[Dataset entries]
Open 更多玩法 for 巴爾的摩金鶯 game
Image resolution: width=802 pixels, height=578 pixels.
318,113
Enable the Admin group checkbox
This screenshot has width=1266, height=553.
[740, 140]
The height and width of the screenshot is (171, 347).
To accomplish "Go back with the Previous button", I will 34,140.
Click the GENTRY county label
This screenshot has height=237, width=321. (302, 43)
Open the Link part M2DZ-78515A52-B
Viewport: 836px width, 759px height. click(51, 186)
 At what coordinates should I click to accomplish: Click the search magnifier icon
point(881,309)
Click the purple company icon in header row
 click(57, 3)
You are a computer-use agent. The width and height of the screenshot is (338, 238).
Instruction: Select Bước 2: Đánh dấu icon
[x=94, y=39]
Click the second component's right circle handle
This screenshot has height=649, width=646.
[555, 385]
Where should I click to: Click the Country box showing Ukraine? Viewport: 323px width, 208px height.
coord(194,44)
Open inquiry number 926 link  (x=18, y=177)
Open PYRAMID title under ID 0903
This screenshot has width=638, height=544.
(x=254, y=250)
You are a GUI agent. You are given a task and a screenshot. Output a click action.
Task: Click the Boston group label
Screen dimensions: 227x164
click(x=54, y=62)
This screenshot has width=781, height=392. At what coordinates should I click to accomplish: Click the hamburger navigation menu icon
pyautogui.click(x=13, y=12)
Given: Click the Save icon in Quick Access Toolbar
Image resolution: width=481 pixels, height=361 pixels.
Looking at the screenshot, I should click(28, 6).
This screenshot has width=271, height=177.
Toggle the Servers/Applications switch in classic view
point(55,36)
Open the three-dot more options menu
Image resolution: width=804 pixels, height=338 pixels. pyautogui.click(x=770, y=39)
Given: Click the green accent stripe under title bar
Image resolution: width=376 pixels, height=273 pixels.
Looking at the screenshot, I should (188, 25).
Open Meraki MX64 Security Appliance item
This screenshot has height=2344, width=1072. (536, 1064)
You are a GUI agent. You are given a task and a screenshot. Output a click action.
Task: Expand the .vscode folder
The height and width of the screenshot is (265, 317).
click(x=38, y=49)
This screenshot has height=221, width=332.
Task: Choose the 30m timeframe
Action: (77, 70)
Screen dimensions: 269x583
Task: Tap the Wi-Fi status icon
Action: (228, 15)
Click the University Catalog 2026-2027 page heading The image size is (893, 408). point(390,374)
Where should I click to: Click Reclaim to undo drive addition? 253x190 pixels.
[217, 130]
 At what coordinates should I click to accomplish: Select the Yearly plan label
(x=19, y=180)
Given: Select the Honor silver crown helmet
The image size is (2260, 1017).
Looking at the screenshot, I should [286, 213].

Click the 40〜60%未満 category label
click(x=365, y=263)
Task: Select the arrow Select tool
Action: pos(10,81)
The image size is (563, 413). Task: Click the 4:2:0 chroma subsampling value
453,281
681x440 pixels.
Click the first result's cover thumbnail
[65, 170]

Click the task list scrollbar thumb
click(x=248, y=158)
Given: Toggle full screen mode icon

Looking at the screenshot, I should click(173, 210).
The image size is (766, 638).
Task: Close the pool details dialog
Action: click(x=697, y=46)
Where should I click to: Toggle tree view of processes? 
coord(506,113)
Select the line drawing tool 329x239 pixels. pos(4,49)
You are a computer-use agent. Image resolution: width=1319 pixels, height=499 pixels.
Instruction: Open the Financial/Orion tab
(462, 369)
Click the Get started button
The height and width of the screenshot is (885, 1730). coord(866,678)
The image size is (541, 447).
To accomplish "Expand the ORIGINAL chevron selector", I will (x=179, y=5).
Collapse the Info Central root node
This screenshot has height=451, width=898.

- **Work request**: Retype all the data, keeping every character the same.

- **Your solution**:
Open 更多玩法 for 巴爾的摩金鶯 game
Image resolution: width=802 pixels, height=578 pixels.
318,113
Enable the Admin group checkbox
This screenshot has width=1266, height=553.
[740, 140]
The height and width of the screenshot is (171, 347).
To accomplish "Go back with the Previous button", I will 34,140.
Click the GENTRY county label
This screenshot has height=237, width=321. (302, 43)
Open the Link part M2DZ-78515A52-B
Viewport: 836px width, 759px height. click(51, 186)
 At what coordinates should I click to accomplish: Click the search magnifier icon
point(881,309)
Click the purple company icon in header row
 click(57, 3)
You are a computer-use agent. The width and height of the screenshot is (338, 238).
Instruction: Select Bước 2: Đánh dấu icon
[x=94, y=39]
Click the second component's right circle handle
This screenshot has height=649, width=646.
[555, 385]
Where should I click to: Click the Country box showing Ukraine? Viewport: 323px width, 208px height.
coord(194,44)
Open inquiry number 926 link  (x=18, y=177)
Open PYRAMID title under ID 0903
This screenshot has width=638, height=544.
(x=254, y=250)
You are a GUI agent. You are given a task and a screenshot. Output a click action.
Task: Click the Boston group label
Screen dimensions: 227x164
click(x=54, y=62)
This screenshot has width=781, height=392. At what coordinates should I click to accomplish: Click the hamburger navigation menu icon
pyautogui.click(x=13, y=12)
Given: Click the Save icon in Quick Access Toolbar
Image resolution: width=481 pixels, height=361 pixels.
Looking at the screenshot, I should click(28, 6).
This screenshot has width=271, height=177.
Toggle the Servers/Applications switch in classic view
point(55,36)
Open the three-dot more options menu
Image resolution: width=804 pixels, height=338 pixels. pyautogui.click(x=770, y=39)
Given: Click the green accent stripe under title bar
Image resolution: width=376 pixels, height=273 pixels.
Looking at the screenshot, I should (188, 25).
Open Meraki MX64 Security Appliance item
This screenshot has height=2344, width=1072. (536, 1064)
You are a GUI agent. You are given a task and a screenshot. Output a click action.
Task: Expand the .vscode folder
The height and width of the screenshot is (265, 317).
click(x=38, y=49)
This screenshot has height=221, width=332.
Task: Choose the 30m timeframe
Action: (77, 70)
Screen dimensions: 269x583
Task: Tap the Wi-Fi status icon
Action: (228, 15)
Click the University Catalog 2026-2027 page heading The image size is (893, 408). point(390,374)
Where should I click to: Click Reclaim to undo drive addition? 253x190 pixels.
[217, 130]
 At what coordinates should I click to accomplish: Select the Yearly plan label
(x=19, y=180)
Given: Select the Honor silver crown helmet
The image size is (2260, 1017).
Looking at the screenshot, I should [286, 213].

Click the 40〜60%未満 category label
click(x=365, y=263)
Task: Select the arrow Select tool
Action: pos(10,81)
The image size is (563, 413). Task: Click the 4:2:0 chroma subsampling value
453,281
681x440 pixels.
Click the first result's cover thumbnail
[65, 170]

Click the task list scrollbar thumb
click(x=248, y=158)
Given: Toggle full screen mode icon

Looking at the screenshot, I should click(173, 210).
The image size is (766, 638).
Task: Close the pool details dialog
Action: click(x=697, y=46)
Where should I click to: Toggle tree view of processes? 
coord(506,113)
Select the line drawing tool 329x239 pixels. pos(4,49)
You are a computer-use agent. Image resolution: width=1319 pixels, height=499 pixels.
Instruction: Open the Financial/Orion tab
(462, 369)
Click the Get started button
The height and width of the screenshot is (885, 1730). coord(866,678)
The image size is (541, 447).
To accomplish "Expand the ORIGINAL chevron selector", I will (x=179, y=5).
Collapse the Info Central root node
This screenshot has height=451, width=898.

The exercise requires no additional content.